Canadians have long benefited from much higher social mobility than countries such as the United States. To keep that, however, we need to explore how to encourage employers to offer young people more secure positions, minimize the burden of student debt and reduce financial pressures on young families.
The average twentysomething in Canada would have to save for five years longer to manage a downpayment when compared with a counterpart in the 1970s, according to a new study comparing housing costs and current wages.
The saver would also have to work one extra month a year to cover the mortgage.
Based on the average housing prices, and assuming (generously) that young people could put 15 per cent of their income toward savings, the study found that a 25- to 34-year-old earning a median full-time salary today would need 10 years come, up with a 20-per-cent down payment. In the late 1970s, says Paul Kershaw, the University of British Columbia researcher who wrote the study, the equivalent goal would have taken half the time.

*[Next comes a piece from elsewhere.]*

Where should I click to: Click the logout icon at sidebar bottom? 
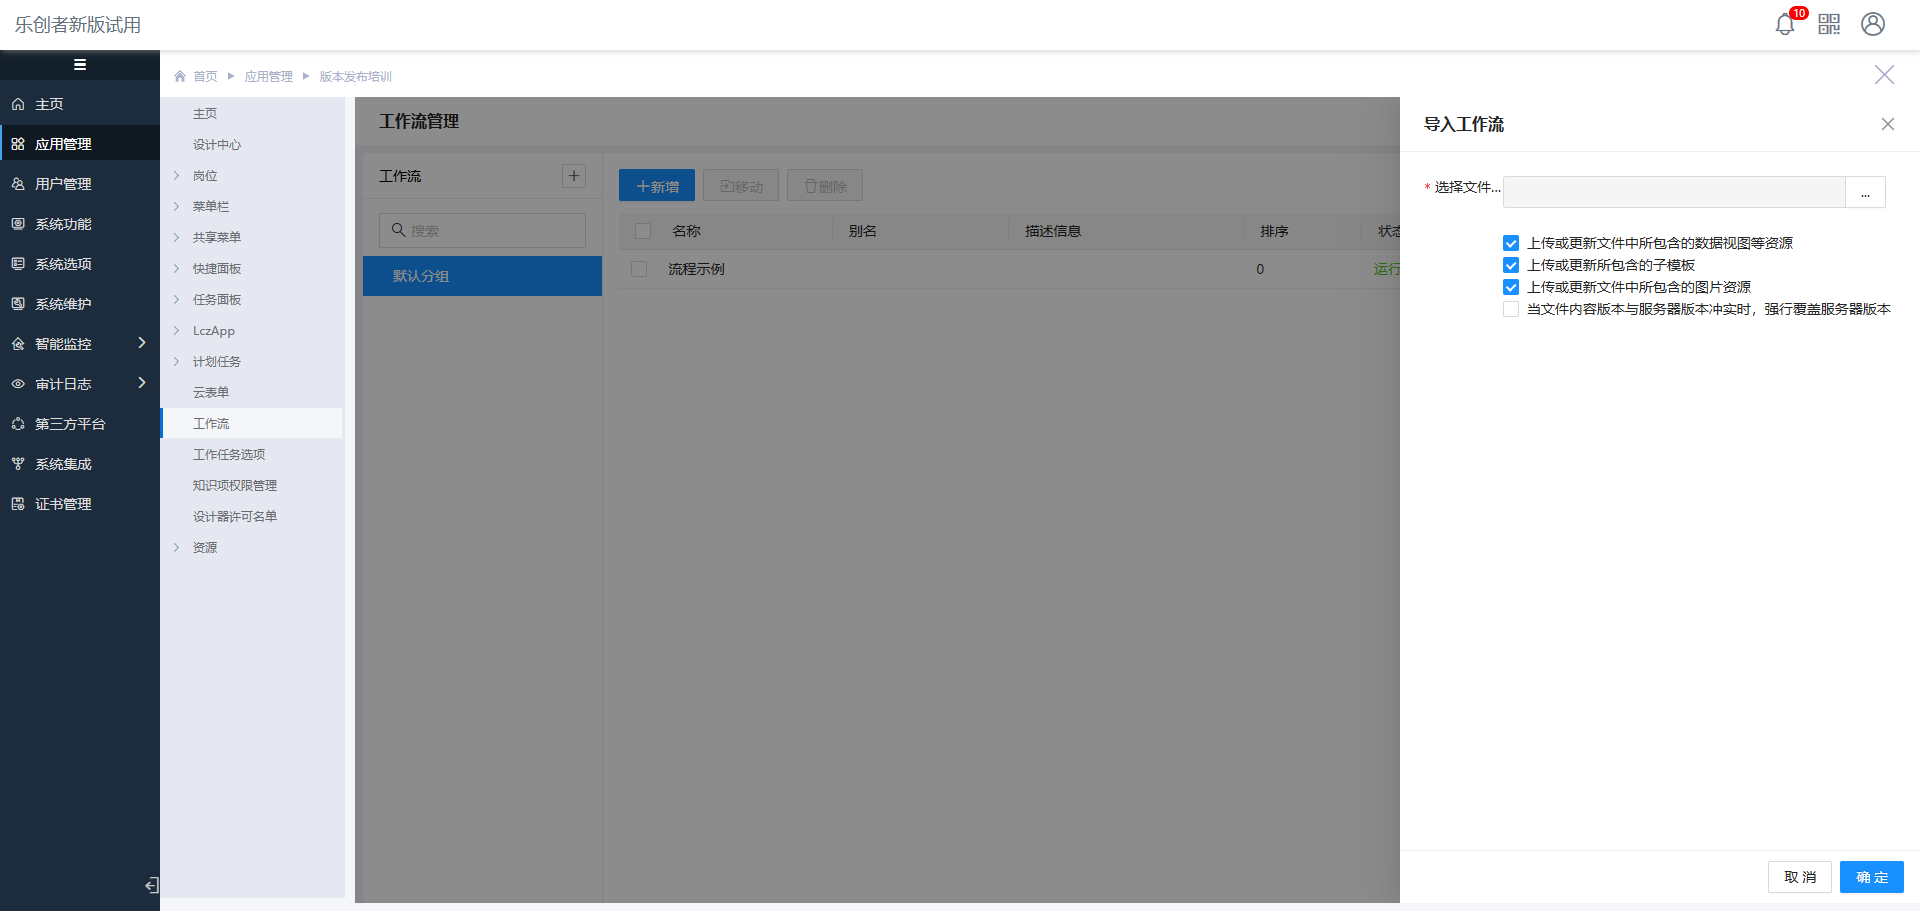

Even with more education and mortgage rates at historical lows, today’s millennials are caught, Kershaw says, between a difficult job market and soaring housing costs. That sets many young adults on a much slower course to building wealth than their parents before them and leaving more of them unlikely to catch up.

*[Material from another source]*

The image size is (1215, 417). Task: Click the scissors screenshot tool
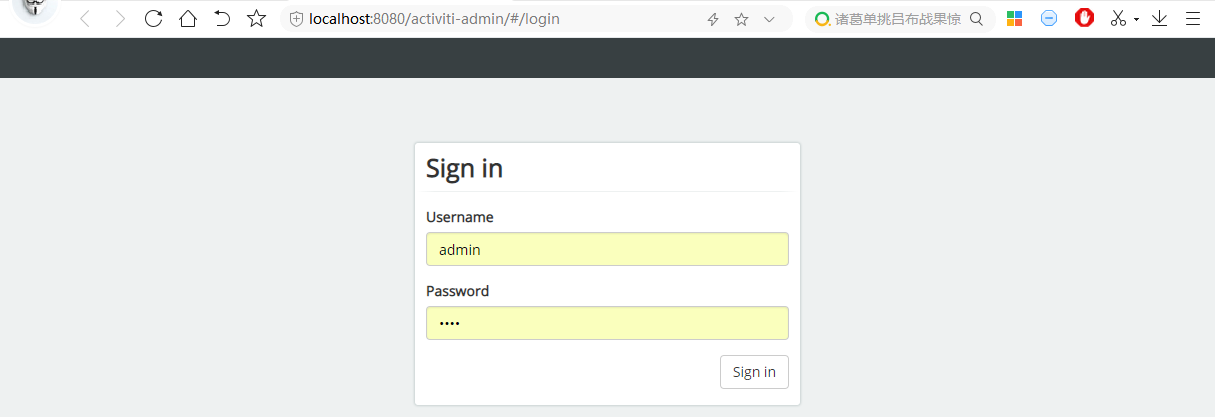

“You can’t get the time back,” he said.
Here’s how Kershaw’s analysis sets millennials – particularly young men – at a financial disadvantage compared with those starting out in the late 1970s.
Salaries haven’t kept pace
According to the study, the typical Canadian between the ages of 25 and 34 earns $4,200 less today at a full-time job than in the late 1970s (in equivalent dollars). This is mostly a male story. Women earn substantially more than their female predecessors (if still less overall than men); men under 35 earn 10 per cent less on average. Women between the ages of 25 and 34 increased their work force participation from 54 per cent in 1976 to 83 per cent in 2013. But according to Kershaw’s work, that’s only led to a nine-per-cent increase (or $5,900) in total income for a young household with two or more adults.
Student debt is higher
In constant dollars, the average four-year loan increased from $15,850 in 1976 to $22,616 in 2011.

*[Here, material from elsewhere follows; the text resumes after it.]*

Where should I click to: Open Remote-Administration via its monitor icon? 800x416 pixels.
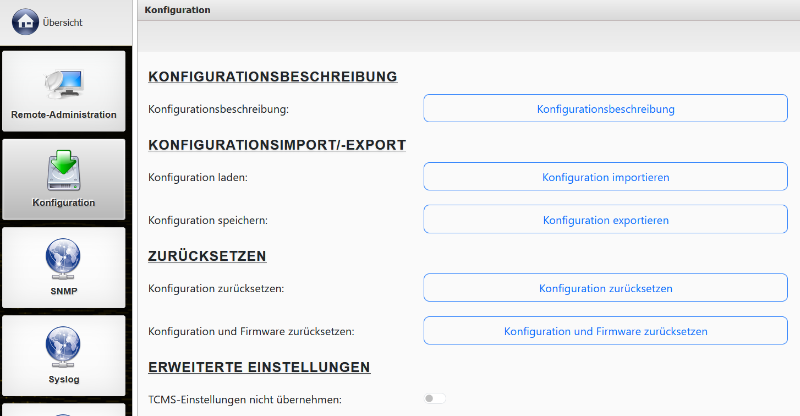[x=64, y=84]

Housing costs have made one generation wealthy and squeezed young people out
In 1976, the average cost of a house in Canada, adjusted to 2013 dollars, was $202,794. In 2013, it was $382,513 – and significantly more in cities such as Vancouver. For older generations, that’s been a windfall – for Canadians between the ages of 55 and 64, the net wealth in housing is $165,000 more than their peers four decades earlier. Meanwhile, home ownership among Canadians under age 44 has fallen in the past four decades.
There are several ways to slice those numbers. Kershaw’s data shows a growing divide between the wealth of older Canadians and the struggles of millennials to find equal footing – making the argument, he says, for more support in areas such as affordable child care and student-debt reduction.